Being in prime "tie-in novel" time it's odd that "T.H.E. Cat" didn't receive at least one adaptation or original tie-in book. The character really would have lent himself to novels. Too bad Ace didn't pick up the license so it could share spinner racks with "It Takes a Thief" and "Man from U.N.C.L.E." novels. Thankfully Dell comics did step-up and release 4-issues of the further adventures of Cat.

Besides the first issue each comic contains two stories pretty much splitting the book down the middle. The entire run was written by Mickey Spillane's buddy Joe Gill and the art was handled by Jack Sparling and Tony Tallarico, who obviously had only a couple of images of Robert Loggia at their disposal. Sometimes it a fairly good likeness but a lot of the time it's generic-almost-Loggia-hero-type. I've read quite a bit of Joe Gill's comic work like "The Peacemaker," "Judo Master," "Sarge Steel" and "Vengeance Squad." The latter being a favorite, as the back-up feature is Nicolas Cutti and Joe Stanton's Michael Mauser, P.I. which is my favorite comic private eye. Gill is a really solid writer of comic high-adventure and tough guy antics. Throughout of the stories T.H.E. Cat is thrown up against Russian spies, mob bosses, and crime czars. Plus there's baddies with names like King Leer and Goliath Byrne. He saves his girlfriend Maria, like, a lot but also stops sabotage and murder attempts, recovers stolen paintings from dirty beatniks, breaks INTO prison and even does some mountaineering. Cat's swings around like Batman throughout most of the stories; Gill takes full advantage of Cat's acrobat background. Since you don't have to worry about things like stunt-men, physics and TV budgets in comics Cat's death-defying is much grander with wild stunts, helicopters, boat explosions, high-steel fights, etc. etc. Even if it's a much freer interpretation in terms of action, the comics capture the noir-ish-swashbuckling tone of the show very well. Each issue was cover-to-cover fun, if you like action comics without folks in silly costumes I think you'll enjoy them immensely. 

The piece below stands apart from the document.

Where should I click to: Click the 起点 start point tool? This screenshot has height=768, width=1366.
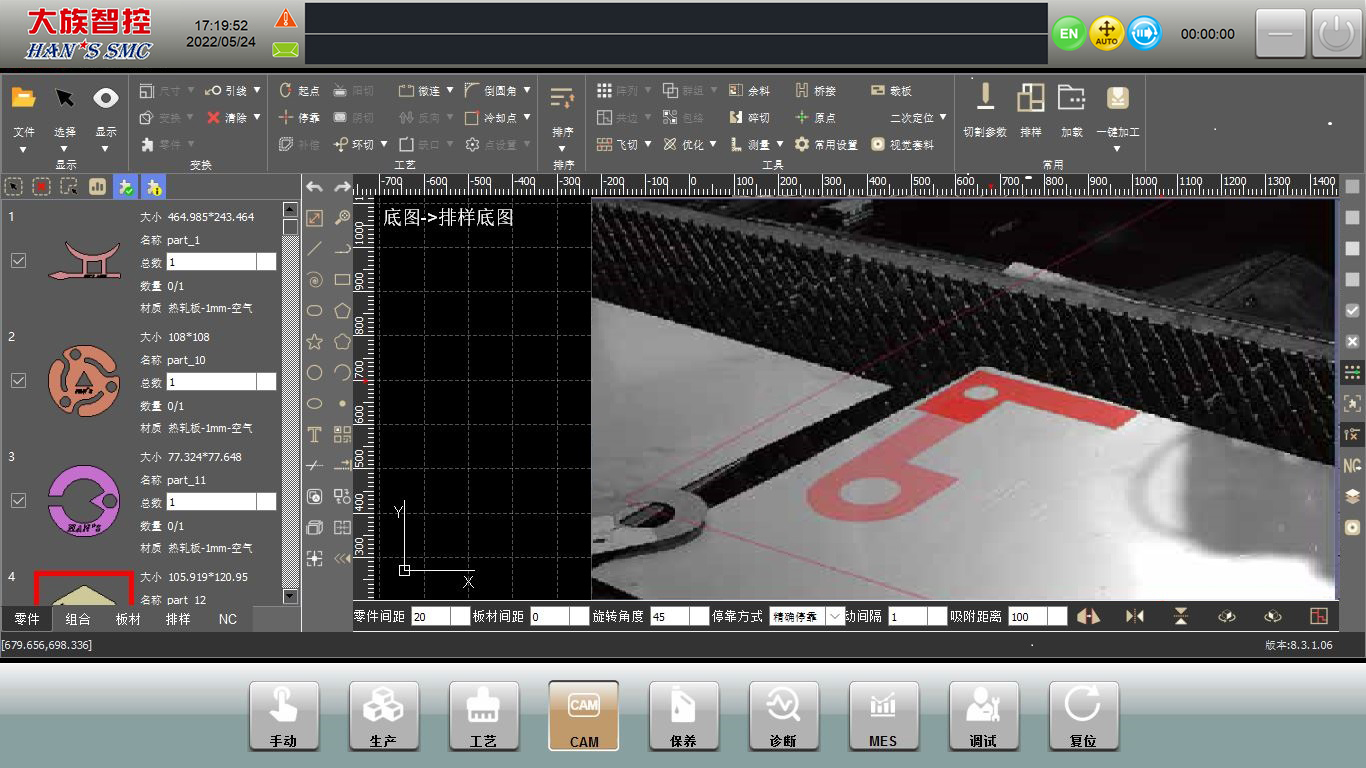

The comic really makes me yearn for a series of paperback originals staring T.H.E. Cat full of exotic locales and deadly villains. Maybe in some alternate dimension. We get get a Moonstone Comic team-up with Honey West which I need to get, they seem like a natural duo. There WAS a novel from Moonstone where Win Scott Eckert and Matthew Baugh partnered the pair up again, but it seems to be nearly impossible to track down. SIGH.